As a trainee, language can be just as much your foe as your fiere. Some of it (the notwithstandings and hithertoes and hereinbefores) are just sprinkled in there to confuse people, but there's also a legitimate Fachsprache that a trainee needs to get to grips with if he wants to be any good at convincing people he has the first clue about what he's up to.

If you go up to court to watch what happens there (and anyone is entitled to do that, so you should feel free to), you'll encounter all manner of peculiarity of language. Try to get all the episodes of Boston Legal out of your head, though; the judge is not called, "Your Honour", and at no point will a sudden dramatic reference be made to "Exhibit A". (The judge is always, "My Lord/Lady" or "Your Lord/Ladyship", and pieces of evidence are "productions".) It might seem strange too hearing a lawyer telling the judge that the person on the other side is their "friend". Why is the judge meant to care that the other lawyer is your pal? What if you're not friends any more? Or what if it's your ex on the other side, or your mum? In fact, that's just the word used to mean "the other guy". You'll also hear solicitors referred to more often as "agents" and advocates as "counsel". The reason for that is historic, which coincidentally is also the reason for pretty much every strange thing about the courts and law and lawyers.

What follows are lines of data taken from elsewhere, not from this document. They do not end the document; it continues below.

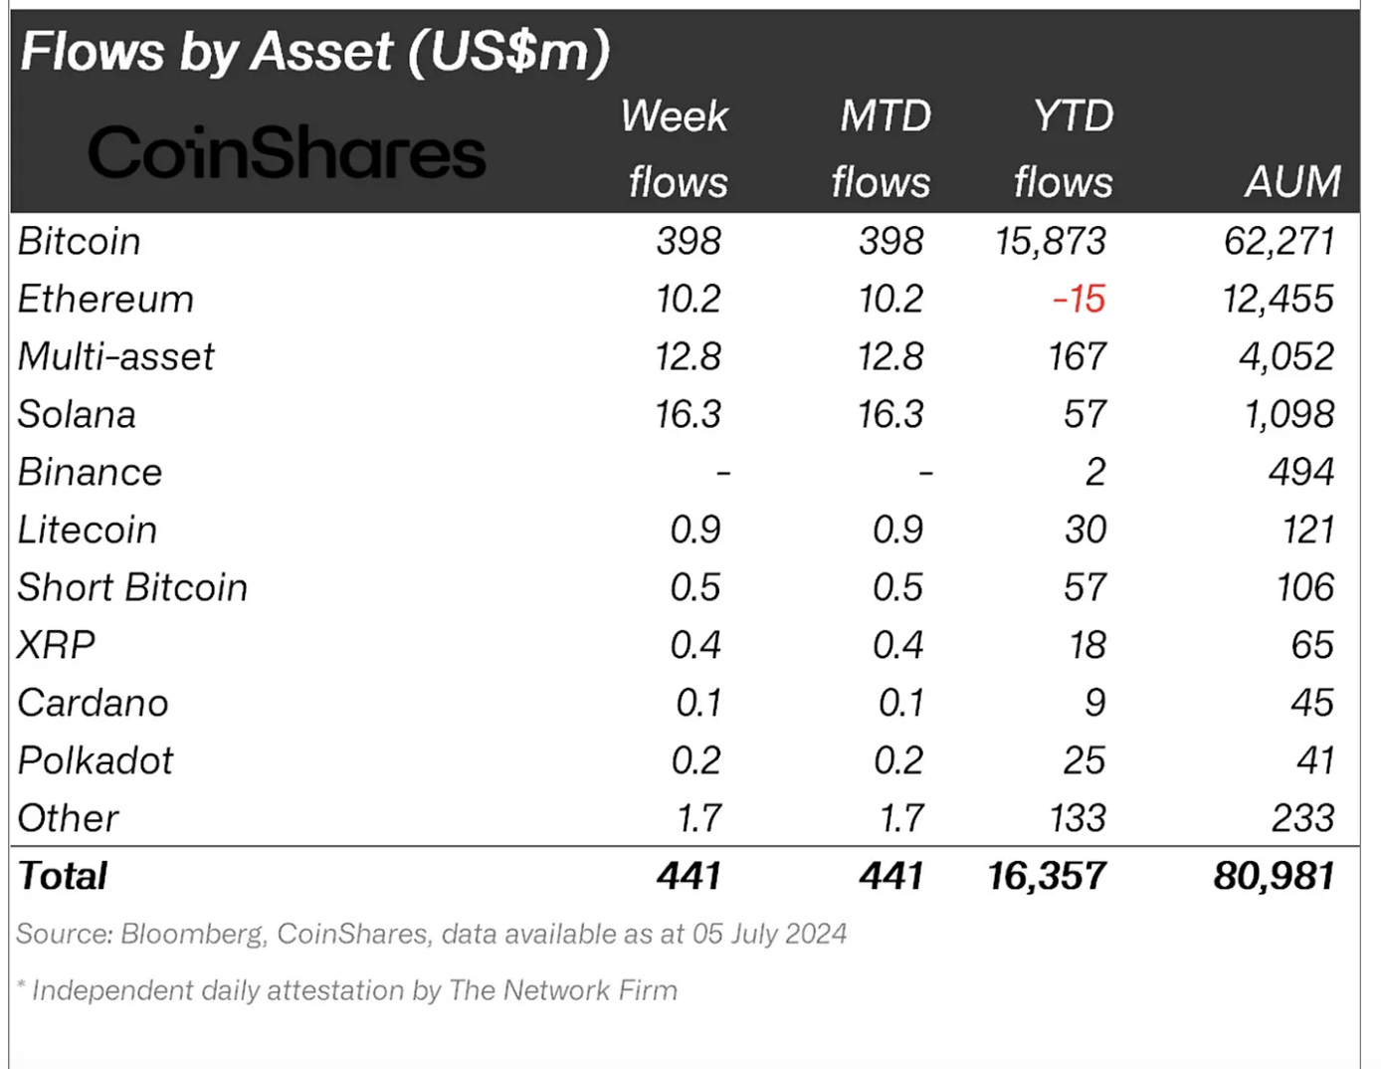Click the Total AUM value 80,981

1274,877
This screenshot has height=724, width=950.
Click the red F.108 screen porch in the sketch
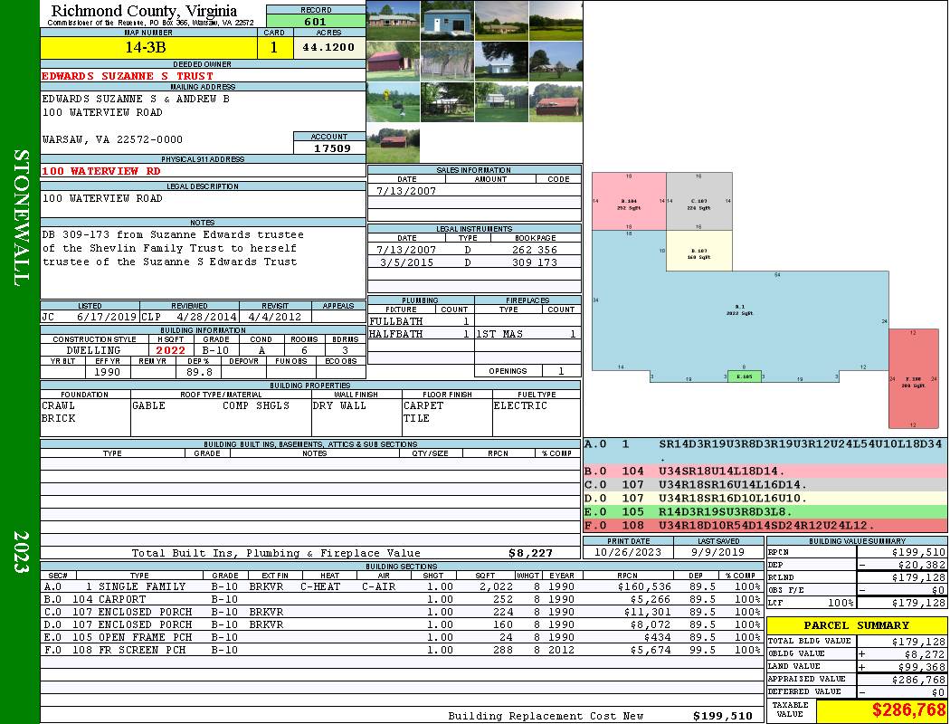point(914,379)
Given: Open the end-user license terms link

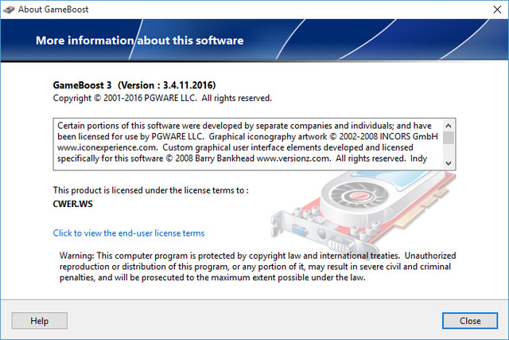Looking at the screenshot, I should pos(128,233).
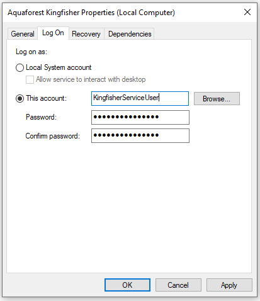The width and height of the screenshot is (260, 301).
Task: Click the "Password:" text label
Action: (41, 117)
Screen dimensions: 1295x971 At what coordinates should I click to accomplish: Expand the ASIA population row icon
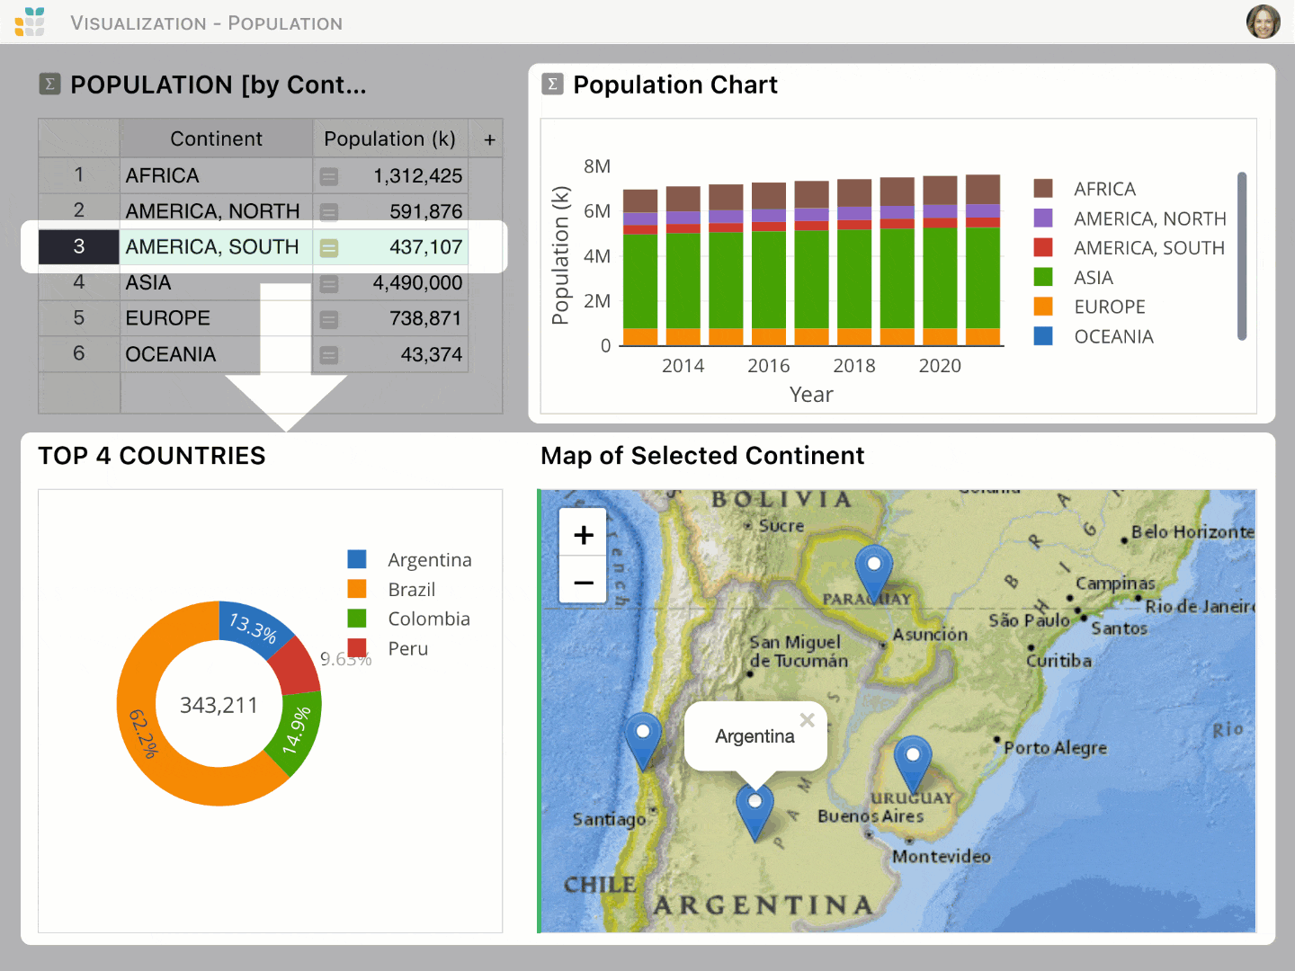329,284
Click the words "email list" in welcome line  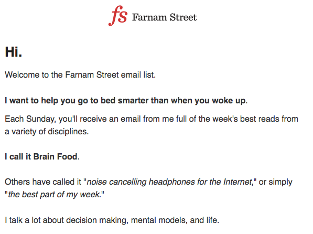[x=138, y=75]
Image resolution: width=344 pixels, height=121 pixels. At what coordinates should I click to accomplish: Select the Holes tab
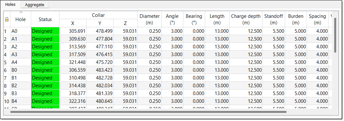click(10, 4)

As well as using words you might not be expecting, we like to keep folk on their toes by saying words in strange ways. Reading the word, 'decree', you'll probably pronounce it, 'decree', just like every other person in the English-speaking world; but do that in court and expect a hushed snigger from the other agents behind you. It's pronounced, 'decree', because… well I don't know why, but you should just accept it. The same goes for the record. The good thing is that once you've said those words like that often enough it'll feel weird to say them any other way. In fact the only reason you won't find yourself saying that One Direction have been dropped by their record label is that obviously that would just never happen.

Eventually, we run out of ways to make the English language difficult for people; but that's not a problem, because then we just move on to Latin. Phrases like inter alia, et separatim and a coelo usque ad centrum roll easily off the competent lawyer's tongue. But that can be tricky for trainees, particularly those who have been through our modern comprehensive school system. I'm not saying it's a travesty that state schools don't teach Latin any more, but I'd gladly swap all the time I spent being driven with a cattle prod through Joseph Conrad's Heart of Darkness (which despite being a novella is literally the longest book in the history of the world) for not feeling like a total eejit the first time someone said a mensa et thoro to me.

Which brings me in what I don't mind saying is a perfectly seamless link onto my next topic: what happens when someone whips one of these phrases out at you and you have no idea what it means? I saw that happen recently in the Family court, when the sheriff asked the agent if she was asking for the other side's motion to be denied in hoc statu. There was a pause, and the poor soul said, "I'm sorry, my lady; I don't know what that means." At first I couldn't believe she'd said that - the sheriff'll think she's a right numpty! But when you think about it, of course it was the right thing to do. What if she'd agreed to it without understanding what it meant? She'd have been acting outwith her instructions and probably would have been committing some kind of professional misconduct. Far better to admit it to the sheriff and feel a bit silly than admit what she'd done to the senior partner and feel a bit unemployed.

Legal jargon is tricky; that's just a fact. But do your best to get your head around it and soon you'll be explaining the difference between relevancy and specification as if it were the most obvious thing in the world. And if someone uses a funny phrase to you and you don't know what it means: say so!